=== Data under study ===
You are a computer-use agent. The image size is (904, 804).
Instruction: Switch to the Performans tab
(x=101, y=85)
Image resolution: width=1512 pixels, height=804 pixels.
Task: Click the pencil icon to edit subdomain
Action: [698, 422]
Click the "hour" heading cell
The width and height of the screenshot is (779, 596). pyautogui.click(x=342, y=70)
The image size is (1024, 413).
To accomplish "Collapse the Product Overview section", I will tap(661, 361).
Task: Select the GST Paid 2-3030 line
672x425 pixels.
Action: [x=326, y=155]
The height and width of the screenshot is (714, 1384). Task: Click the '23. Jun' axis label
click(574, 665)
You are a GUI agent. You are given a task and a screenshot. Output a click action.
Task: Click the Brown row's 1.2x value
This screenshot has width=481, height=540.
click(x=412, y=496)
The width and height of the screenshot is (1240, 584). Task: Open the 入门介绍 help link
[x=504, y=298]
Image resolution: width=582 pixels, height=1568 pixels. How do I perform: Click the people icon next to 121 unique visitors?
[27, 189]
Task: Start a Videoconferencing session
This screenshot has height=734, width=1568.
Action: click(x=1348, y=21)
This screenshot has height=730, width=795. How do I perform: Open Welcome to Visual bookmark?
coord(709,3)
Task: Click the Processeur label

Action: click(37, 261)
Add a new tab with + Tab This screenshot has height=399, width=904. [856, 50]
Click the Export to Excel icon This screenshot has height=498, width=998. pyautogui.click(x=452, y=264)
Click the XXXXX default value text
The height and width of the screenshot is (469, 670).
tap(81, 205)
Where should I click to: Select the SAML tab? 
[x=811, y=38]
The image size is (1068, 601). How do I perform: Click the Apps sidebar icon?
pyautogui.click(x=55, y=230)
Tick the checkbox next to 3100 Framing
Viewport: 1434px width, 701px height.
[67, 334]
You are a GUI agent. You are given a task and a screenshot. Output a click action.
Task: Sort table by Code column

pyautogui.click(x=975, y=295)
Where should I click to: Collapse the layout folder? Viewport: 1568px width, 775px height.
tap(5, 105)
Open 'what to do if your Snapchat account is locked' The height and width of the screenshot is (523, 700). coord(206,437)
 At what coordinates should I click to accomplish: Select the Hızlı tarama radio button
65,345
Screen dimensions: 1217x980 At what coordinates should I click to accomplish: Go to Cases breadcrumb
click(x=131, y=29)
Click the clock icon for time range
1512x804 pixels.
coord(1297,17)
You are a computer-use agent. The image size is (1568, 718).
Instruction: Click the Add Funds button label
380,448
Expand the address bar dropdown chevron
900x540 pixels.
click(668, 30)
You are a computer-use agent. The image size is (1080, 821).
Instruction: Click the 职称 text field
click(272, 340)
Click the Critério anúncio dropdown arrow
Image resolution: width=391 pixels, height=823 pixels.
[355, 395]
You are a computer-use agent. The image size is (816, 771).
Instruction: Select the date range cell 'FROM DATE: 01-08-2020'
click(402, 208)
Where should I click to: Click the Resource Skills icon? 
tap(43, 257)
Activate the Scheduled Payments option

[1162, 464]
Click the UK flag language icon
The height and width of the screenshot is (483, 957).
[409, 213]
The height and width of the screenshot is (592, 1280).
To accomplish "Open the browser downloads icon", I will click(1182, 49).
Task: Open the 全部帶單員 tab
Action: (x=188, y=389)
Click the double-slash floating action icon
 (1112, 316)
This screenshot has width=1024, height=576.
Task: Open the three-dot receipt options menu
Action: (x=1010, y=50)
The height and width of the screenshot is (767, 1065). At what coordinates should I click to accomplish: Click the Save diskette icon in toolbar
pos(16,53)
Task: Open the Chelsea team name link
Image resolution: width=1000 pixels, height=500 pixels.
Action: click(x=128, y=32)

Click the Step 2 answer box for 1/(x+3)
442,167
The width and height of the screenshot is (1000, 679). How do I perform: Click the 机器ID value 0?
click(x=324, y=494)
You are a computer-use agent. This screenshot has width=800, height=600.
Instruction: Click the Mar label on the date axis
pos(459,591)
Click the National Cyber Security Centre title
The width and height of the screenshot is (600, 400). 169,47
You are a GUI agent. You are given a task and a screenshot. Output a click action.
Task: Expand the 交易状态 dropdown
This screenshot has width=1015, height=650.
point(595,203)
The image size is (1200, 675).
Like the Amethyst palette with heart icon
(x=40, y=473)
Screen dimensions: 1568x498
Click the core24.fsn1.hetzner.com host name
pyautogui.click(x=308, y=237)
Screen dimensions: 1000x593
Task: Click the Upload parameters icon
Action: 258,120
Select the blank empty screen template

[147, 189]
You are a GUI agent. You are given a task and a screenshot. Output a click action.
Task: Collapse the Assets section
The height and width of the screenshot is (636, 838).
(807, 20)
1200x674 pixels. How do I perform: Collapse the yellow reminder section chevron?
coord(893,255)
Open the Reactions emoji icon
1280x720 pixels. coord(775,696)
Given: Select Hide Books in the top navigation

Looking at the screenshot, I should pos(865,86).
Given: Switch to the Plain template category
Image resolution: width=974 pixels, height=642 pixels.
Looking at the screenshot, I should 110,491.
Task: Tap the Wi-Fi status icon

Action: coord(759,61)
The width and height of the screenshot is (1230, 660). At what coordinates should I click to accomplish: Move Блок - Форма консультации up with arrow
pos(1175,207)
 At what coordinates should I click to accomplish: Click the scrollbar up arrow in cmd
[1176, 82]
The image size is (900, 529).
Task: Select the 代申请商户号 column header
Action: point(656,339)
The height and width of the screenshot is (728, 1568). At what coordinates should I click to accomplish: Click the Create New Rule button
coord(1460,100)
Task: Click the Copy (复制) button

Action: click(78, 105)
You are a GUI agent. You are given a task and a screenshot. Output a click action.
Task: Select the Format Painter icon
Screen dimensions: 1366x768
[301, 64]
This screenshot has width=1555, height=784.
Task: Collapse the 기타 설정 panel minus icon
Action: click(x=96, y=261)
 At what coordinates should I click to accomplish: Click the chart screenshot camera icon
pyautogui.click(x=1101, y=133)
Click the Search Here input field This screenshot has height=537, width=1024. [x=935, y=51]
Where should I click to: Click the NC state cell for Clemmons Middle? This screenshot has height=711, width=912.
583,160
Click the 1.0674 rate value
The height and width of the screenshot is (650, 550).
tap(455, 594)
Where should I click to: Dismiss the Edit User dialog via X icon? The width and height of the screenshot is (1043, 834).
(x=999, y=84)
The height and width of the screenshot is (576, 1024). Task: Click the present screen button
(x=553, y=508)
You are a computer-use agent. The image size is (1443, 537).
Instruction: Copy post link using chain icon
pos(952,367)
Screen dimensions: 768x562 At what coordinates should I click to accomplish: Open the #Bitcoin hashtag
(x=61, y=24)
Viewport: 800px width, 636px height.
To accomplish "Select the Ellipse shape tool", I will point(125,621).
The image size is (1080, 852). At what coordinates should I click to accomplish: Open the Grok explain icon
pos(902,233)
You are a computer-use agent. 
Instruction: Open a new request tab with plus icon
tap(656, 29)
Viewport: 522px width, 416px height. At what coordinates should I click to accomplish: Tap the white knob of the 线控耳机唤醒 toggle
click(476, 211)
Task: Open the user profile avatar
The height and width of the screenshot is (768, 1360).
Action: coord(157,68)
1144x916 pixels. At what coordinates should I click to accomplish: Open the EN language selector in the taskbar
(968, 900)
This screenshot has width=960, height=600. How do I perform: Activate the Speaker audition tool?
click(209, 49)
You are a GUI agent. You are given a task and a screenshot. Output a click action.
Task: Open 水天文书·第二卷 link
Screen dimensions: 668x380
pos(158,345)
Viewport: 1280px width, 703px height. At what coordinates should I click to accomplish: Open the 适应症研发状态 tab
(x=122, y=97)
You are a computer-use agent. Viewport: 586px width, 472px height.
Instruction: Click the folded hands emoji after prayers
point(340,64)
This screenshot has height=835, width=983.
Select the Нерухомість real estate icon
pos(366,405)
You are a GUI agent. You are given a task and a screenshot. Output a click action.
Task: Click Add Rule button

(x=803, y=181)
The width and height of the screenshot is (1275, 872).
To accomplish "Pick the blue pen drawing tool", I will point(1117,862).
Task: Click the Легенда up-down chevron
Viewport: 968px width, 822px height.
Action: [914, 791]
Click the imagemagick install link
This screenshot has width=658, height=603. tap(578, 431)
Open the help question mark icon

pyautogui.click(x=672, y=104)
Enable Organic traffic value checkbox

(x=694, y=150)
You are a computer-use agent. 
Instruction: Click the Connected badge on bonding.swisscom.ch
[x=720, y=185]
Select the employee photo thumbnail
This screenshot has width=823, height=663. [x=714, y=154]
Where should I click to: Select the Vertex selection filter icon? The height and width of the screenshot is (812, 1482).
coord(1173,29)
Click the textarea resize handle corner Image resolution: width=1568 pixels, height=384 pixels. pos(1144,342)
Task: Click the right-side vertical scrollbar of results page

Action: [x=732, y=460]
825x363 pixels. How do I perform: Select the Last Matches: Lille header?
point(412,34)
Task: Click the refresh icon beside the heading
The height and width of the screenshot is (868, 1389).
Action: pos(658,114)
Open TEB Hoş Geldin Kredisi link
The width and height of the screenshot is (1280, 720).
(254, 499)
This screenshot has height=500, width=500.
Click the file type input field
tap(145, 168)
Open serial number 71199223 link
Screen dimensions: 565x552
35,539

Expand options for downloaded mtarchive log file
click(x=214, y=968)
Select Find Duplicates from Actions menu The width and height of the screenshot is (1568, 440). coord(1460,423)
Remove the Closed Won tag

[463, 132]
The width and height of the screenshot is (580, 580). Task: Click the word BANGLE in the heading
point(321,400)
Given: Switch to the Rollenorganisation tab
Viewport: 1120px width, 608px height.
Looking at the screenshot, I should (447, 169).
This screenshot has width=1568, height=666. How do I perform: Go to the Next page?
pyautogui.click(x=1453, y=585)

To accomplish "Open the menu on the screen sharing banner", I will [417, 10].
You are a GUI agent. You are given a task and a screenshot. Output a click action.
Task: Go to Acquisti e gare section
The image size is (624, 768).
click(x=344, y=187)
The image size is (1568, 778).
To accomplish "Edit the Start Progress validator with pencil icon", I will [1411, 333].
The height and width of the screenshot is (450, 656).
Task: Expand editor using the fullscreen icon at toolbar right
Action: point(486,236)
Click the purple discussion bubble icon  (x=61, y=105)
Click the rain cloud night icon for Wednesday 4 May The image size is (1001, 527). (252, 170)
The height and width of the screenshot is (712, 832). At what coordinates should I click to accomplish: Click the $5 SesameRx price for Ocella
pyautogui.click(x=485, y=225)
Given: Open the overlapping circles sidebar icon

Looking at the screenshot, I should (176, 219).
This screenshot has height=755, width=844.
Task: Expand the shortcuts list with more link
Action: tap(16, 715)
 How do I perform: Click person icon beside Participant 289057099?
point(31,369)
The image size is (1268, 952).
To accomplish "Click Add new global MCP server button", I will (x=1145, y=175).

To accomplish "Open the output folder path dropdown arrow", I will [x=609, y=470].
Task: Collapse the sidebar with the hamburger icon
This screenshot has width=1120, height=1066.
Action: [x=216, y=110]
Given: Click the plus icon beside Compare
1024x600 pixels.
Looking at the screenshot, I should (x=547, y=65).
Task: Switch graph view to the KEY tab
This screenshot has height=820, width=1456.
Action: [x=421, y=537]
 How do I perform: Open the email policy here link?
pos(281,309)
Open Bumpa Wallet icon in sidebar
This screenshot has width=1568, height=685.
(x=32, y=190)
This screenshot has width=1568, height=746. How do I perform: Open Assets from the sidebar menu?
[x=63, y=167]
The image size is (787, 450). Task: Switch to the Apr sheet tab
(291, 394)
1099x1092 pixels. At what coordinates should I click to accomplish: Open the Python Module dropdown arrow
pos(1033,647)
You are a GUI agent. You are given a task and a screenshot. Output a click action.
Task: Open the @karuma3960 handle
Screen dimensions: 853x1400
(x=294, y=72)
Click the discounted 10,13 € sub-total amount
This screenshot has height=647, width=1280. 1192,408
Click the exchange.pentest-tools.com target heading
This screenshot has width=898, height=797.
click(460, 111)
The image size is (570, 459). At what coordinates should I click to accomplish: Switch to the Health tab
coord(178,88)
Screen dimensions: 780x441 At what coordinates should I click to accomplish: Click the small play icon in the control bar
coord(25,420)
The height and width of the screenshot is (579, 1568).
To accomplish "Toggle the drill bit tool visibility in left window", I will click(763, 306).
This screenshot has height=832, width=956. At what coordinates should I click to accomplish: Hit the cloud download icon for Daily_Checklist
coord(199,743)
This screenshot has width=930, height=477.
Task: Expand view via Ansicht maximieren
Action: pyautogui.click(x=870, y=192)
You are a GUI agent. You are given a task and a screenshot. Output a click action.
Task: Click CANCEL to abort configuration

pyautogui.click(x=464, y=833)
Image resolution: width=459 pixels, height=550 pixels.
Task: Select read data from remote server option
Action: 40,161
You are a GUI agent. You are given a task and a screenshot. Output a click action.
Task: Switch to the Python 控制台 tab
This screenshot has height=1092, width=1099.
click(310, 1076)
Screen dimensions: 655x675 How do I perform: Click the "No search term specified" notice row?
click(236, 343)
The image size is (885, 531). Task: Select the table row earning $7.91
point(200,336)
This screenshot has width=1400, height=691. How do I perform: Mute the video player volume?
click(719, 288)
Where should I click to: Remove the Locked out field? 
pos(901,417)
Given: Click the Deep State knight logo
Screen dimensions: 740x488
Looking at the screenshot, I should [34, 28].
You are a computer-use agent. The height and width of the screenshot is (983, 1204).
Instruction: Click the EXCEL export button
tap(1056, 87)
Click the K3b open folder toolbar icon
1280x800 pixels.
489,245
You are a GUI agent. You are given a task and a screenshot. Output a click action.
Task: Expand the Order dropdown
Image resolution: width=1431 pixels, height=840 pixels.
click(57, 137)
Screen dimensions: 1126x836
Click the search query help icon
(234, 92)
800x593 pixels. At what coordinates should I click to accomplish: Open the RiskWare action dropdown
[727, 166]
===
■ **Exercise details**
Among the records above, extract exactly the lines from the line with "This screenshot has width=1568, height=666." to the line with "The image size is (1568, 778).", both lines included, and leave out the rest.

■ **Answer section**
This screenshot has width=1568, height=666. How do I perform: Go to the Next page?
pyautogui.click(x=1453, y=585)

To accomplish "Open the menu on the screen sharing banner", I will [417, 10].
You are a GUI agent. You are given a task and a screenshot. Output a click action.
Task: Go to Acquisti e gare section
The image size is (624, 768).
click(x=344, y=187)
The image size is (1568, 778).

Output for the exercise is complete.